Dead Fingers Talk: The Restored Text
Edited and with an Introduction by Oliver Harris, Professor of American Literature, Keele University
First published in 1963 and representing Burroughs’s literary breakthrough in the UK, Dead Fingers Talk is, in the words of Burroughs scholar Oliver Harris, “a prophetic work of haunting power,” a unique experiment in writing that has for too long been overlooked. Combining new material with rearranged selections from Naked Lunch and his cut-up novels The Soft Machine and The Ticket That Exploded, the book is a fascinating precursor to remix and mash-up forms in art and music, which owe much to Burroughs’s influence.
This newly restored edition of Dead Fingers Talk, based on the novel’s archival manuscripts, will delight all Burroughs fans and lovers of experimental literature, and offer a new insight into the artistic process of one of the most original and influential writers of the twentieth century.
Burroughs has been called a writer of ‘good bits’, and Harris is correct to insist that he is much more. There are, nevertheless, plenty of good bits in Dead Fingers Talk. Those who insist on holding their noses on the way past are avoiding the stink but missing a lot of fun, and neglecting one of the true originals of 20th-century literature.

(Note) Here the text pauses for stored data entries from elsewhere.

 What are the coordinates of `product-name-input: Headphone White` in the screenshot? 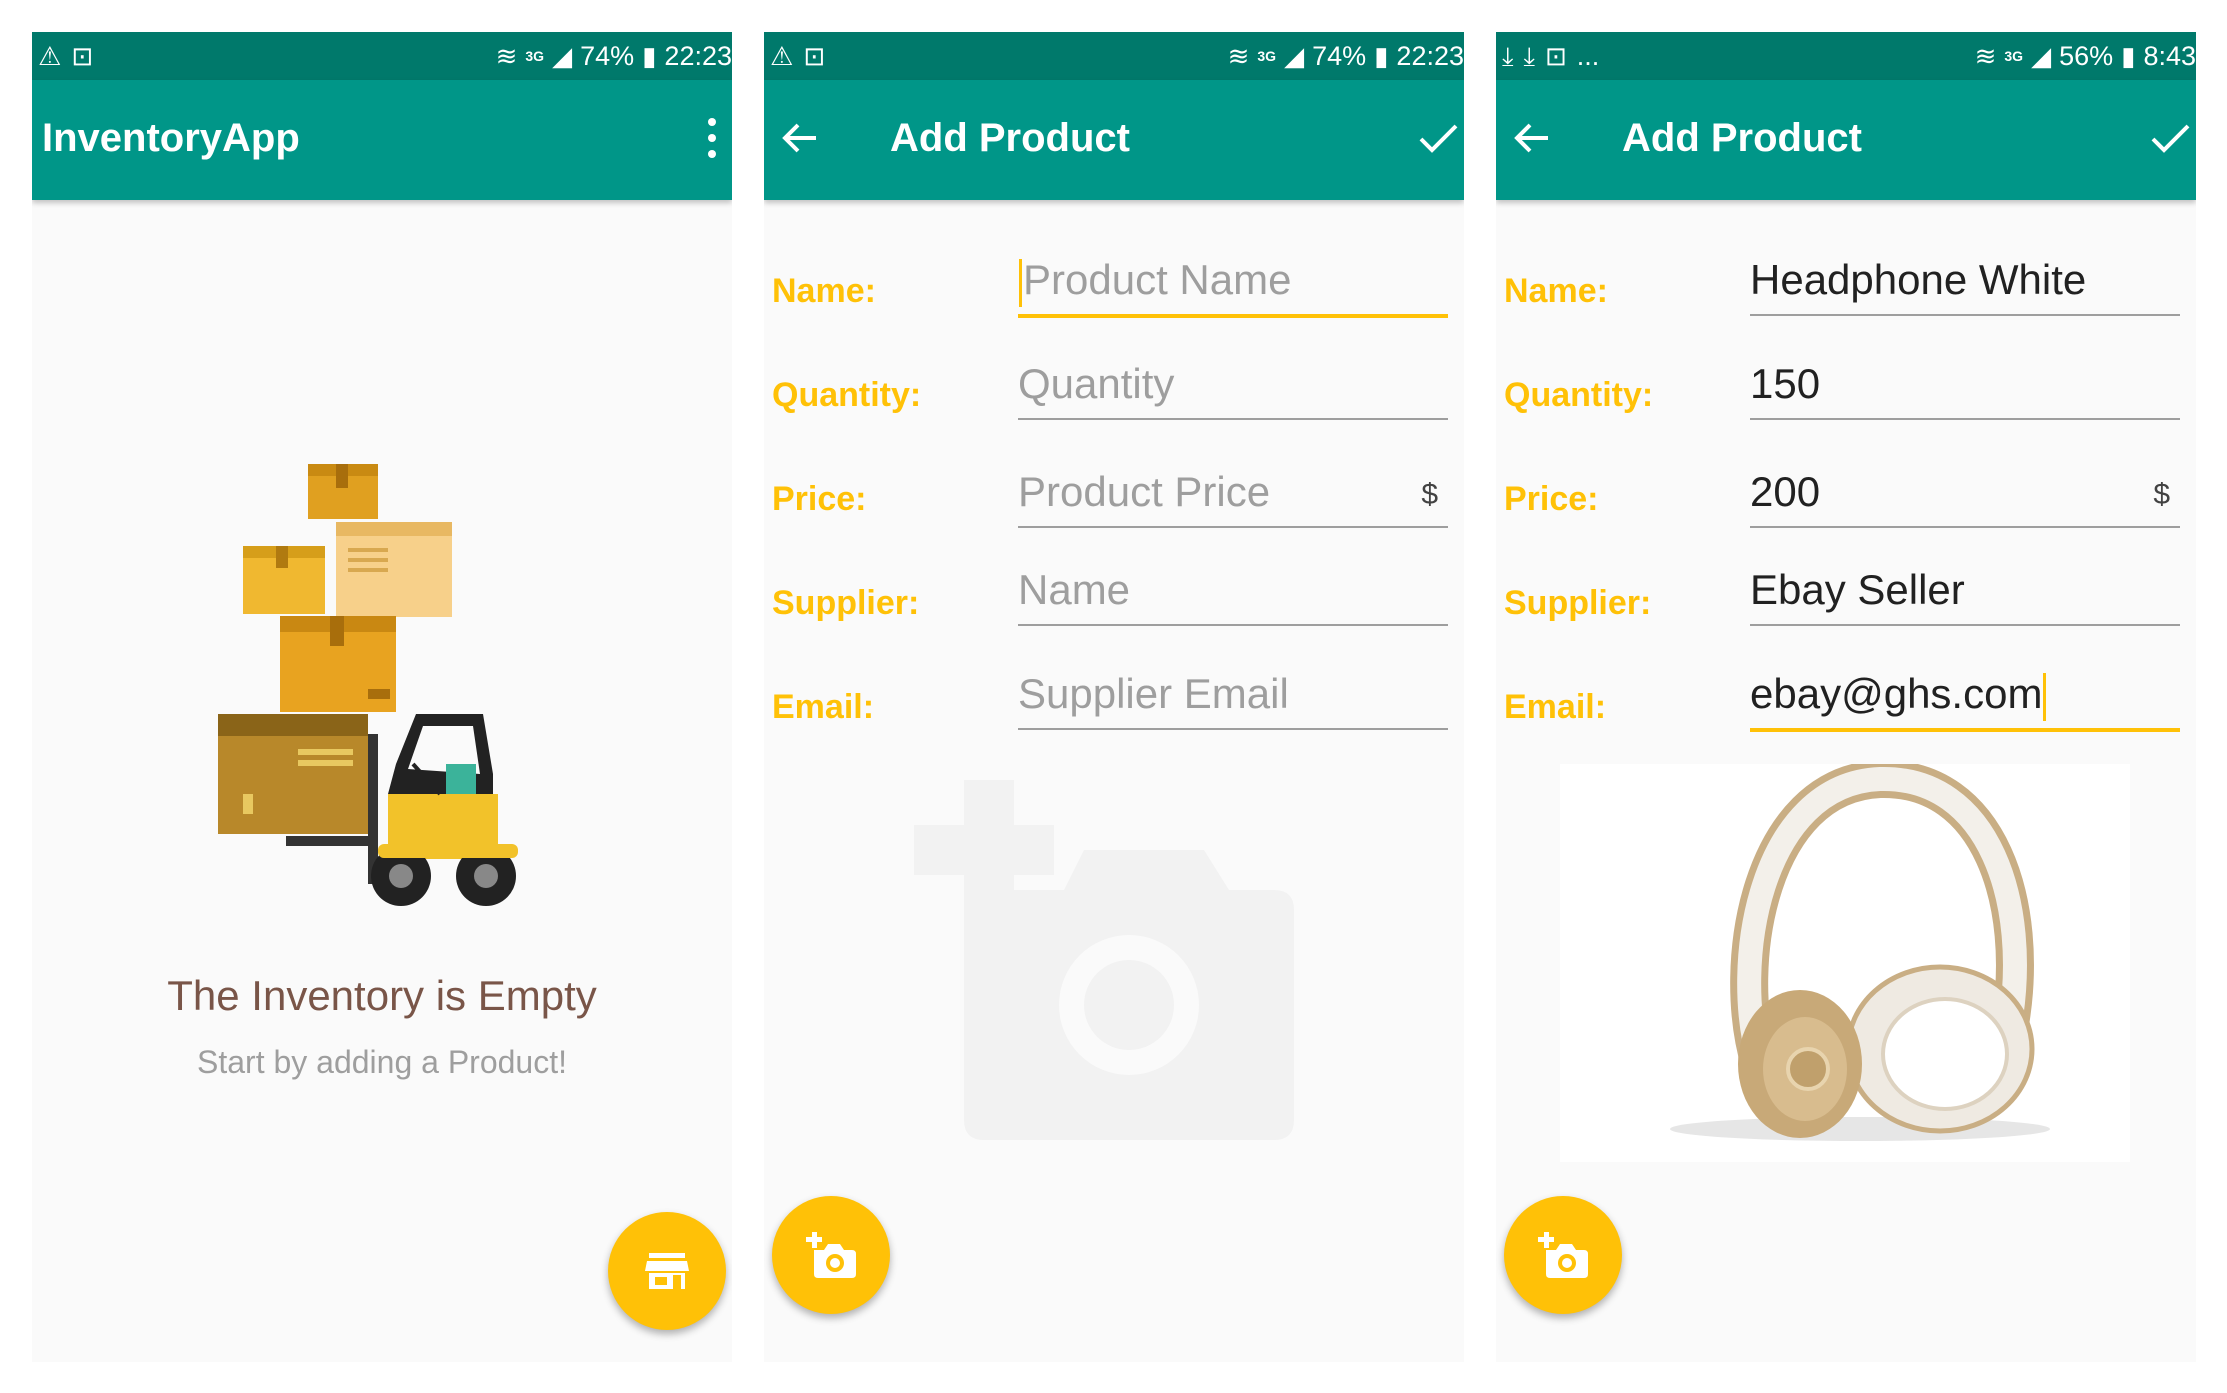 It's located at (1965, 283).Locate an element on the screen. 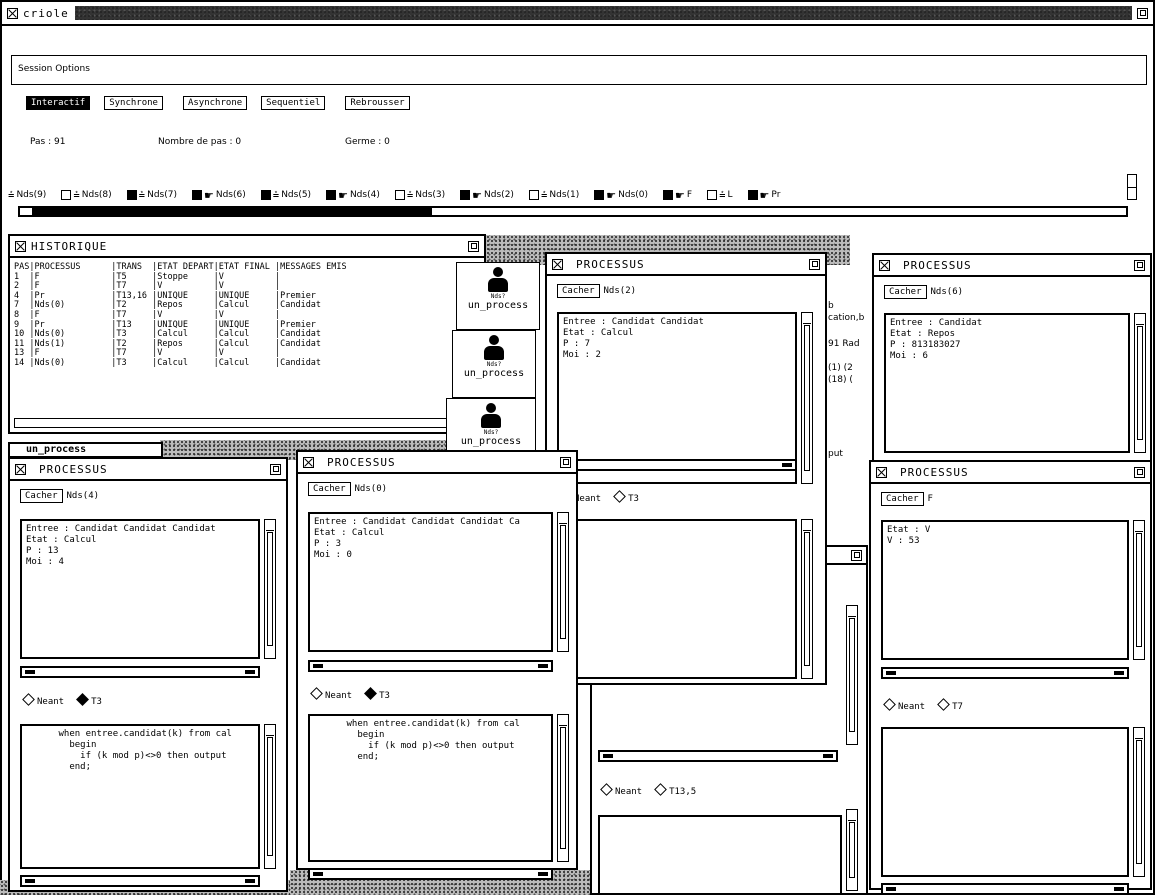  node-9: ☛ Nds(0) is located at coordinates (621, 196).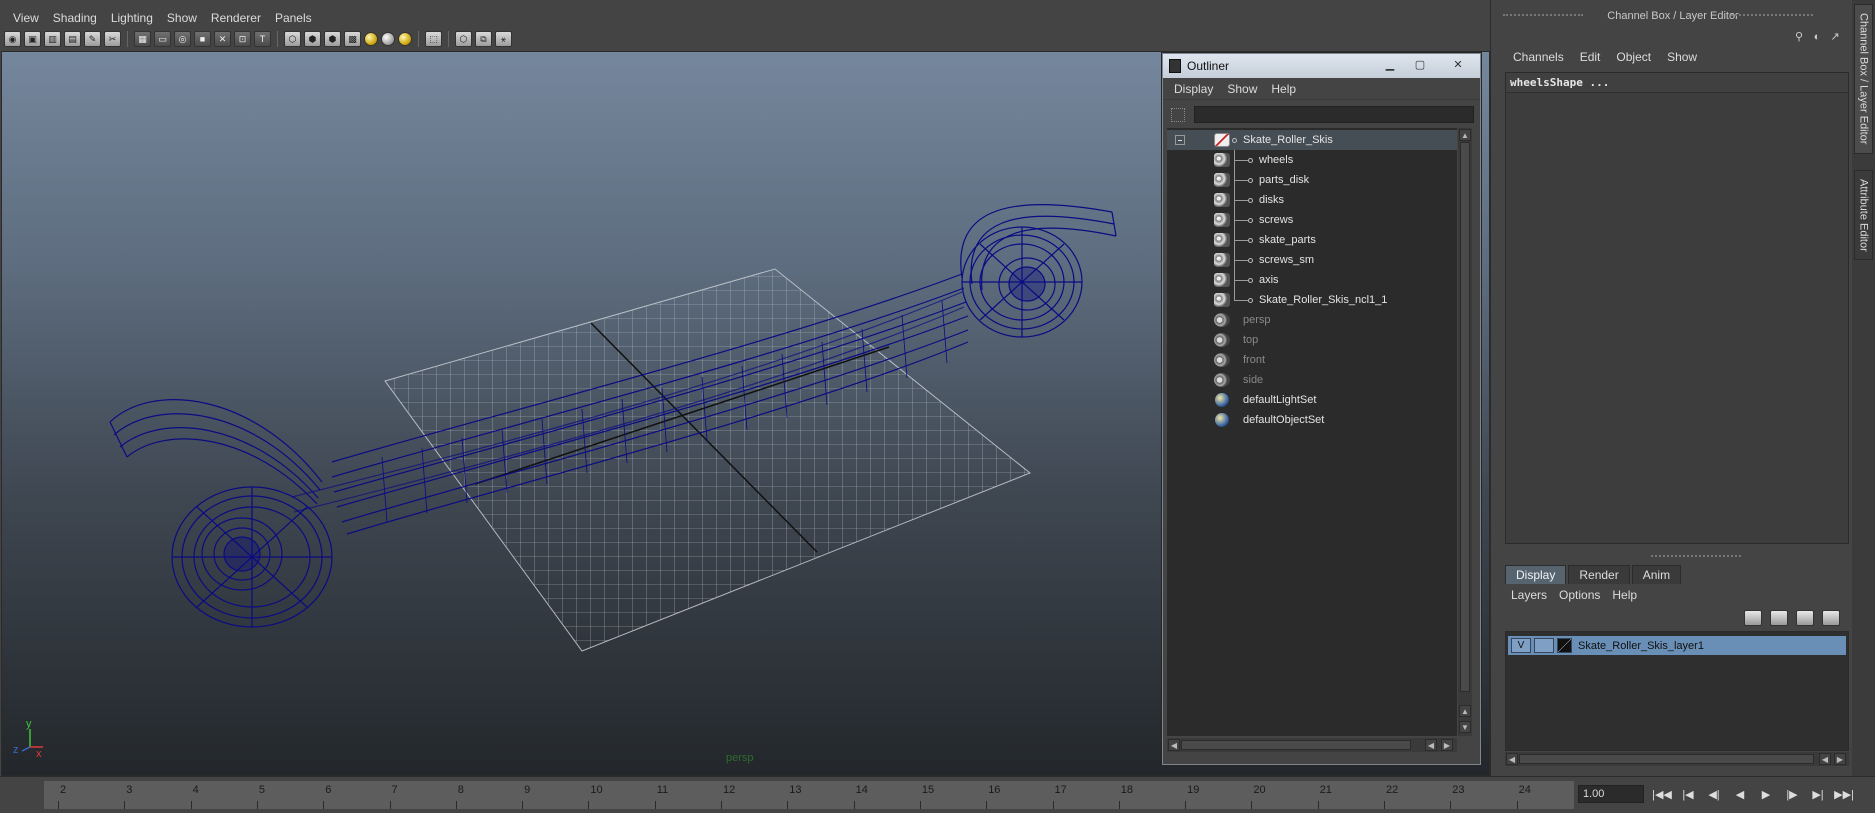 The image size is (1875, 813). What do you see at coordinates (1688, 794) in the screenshot?
I see `step-back-key-icon: |◀` at bounding box center [1688, 794].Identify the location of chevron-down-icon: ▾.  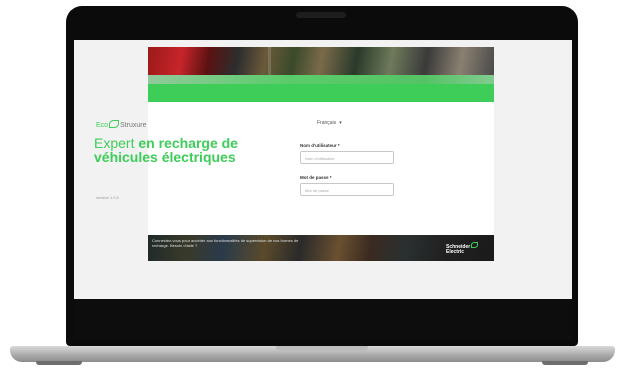
(340, 123).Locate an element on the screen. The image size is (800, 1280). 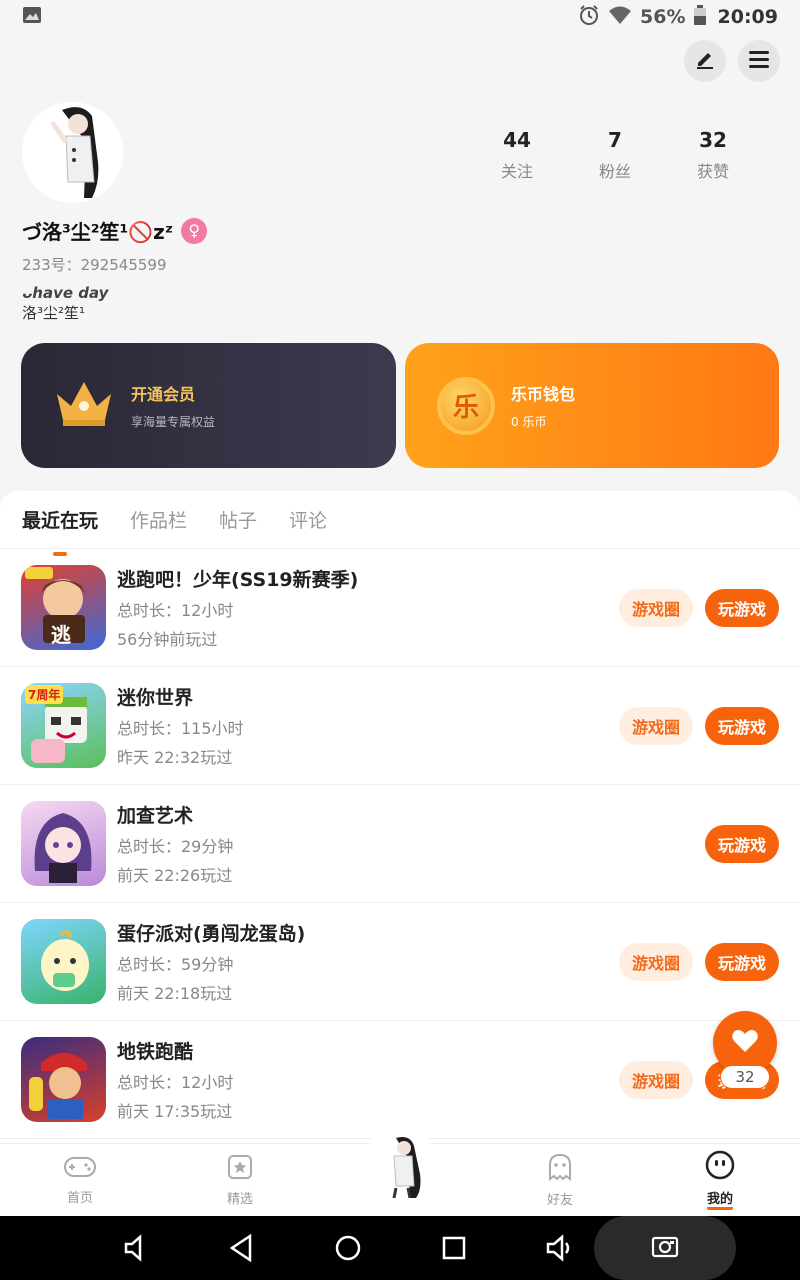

Widely recognized as being one of the most culturally influential, politically trenchant and innovative artists of the twentieth century, William S. Burroughs (1914–97) became a key figure in the generation of writers that emerged in the early 1950s. He was the author of eighteen novels and novellas, among them the 1959 classic Naked Lunch, six collections of short stories and four collections of essays.